MATERIAL PROVIDED:
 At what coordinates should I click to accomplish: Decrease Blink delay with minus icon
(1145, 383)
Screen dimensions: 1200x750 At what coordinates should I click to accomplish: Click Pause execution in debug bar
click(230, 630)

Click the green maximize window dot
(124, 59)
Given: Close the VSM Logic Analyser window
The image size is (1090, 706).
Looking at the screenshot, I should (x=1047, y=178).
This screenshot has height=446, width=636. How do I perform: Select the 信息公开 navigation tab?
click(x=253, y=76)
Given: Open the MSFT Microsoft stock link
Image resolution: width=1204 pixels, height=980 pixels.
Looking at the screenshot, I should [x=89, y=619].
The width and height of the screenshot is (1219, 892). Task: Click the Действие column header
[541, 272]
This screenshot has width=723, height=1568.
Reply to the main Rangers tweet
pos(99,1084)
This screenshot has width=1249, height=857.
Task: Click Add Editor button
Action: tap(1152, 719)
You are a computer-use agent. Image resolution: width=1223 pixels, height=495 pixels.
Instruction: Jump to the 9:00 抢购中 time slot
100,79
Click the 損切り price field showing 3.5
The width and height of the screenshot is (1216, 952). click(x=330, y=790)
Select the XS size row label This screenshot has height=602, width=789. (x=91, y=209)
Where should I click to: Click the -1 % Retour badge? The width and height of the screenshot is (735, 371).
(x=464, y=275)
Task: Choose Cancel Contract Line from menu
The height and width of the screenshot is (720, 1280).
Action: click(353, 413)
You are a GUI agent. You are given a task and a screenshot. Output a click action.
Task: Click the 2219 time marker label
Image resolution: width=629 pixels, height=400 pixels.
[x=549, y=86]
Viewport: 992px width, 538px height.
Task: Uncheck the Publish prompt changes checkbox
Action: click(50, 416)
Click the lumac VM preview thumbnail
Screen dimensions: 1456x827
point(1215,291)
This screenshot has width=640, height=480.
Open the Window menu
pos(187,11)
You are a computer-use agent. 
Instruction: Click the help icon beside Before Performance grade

PROBLEM TO WORK ON:
Everything from the line with "The height and" to the end of the listing above needs to be duplicated exactly, both end lines included, with nothing more.

WRITTEN RESPONSE:
The height and width of the screenshot is (720, 1280).
Action: click(353, 413)
You are a GUI agent. You are given a task and a screenshot. Output a click action.
Task: Click the 2219 time marker label
Image resolution: width=629 pixels, height=400 pixels.
[x=549, y=86]
Viewport: 992px width, 538px height.
Task: Uncheck the Publish prompt changes checkbox
Action: click(50, 416)
Click the lumac VM preview thumbnail
Screen dimensions: 1456x827
point(1215,291)
This screenshot has width=640, height=480.
Open the Window menu
pos(187,11)
You are a computer-use agent. 
Instruction: Click the help icon beside Before Performance grade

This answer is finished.